PROBLEM REQUIREMENTS:
Write out all of the lines below again, requests included, and add 77 to each number in the coordinates given as answers.

DATA FOR PROCESSING:
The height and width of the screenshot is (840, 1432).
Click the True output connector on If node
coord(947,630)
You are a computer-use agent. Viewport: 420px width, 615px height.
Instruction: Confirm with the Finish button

EXERCISE RESULT:
The height and width of the screenshot is (840, 1432).
Click the True output connector on If node
coord(1024,707)
You are a computer-use agent. Viewport: 420px width, 615px height.
Instruction: Confirm with the Finish button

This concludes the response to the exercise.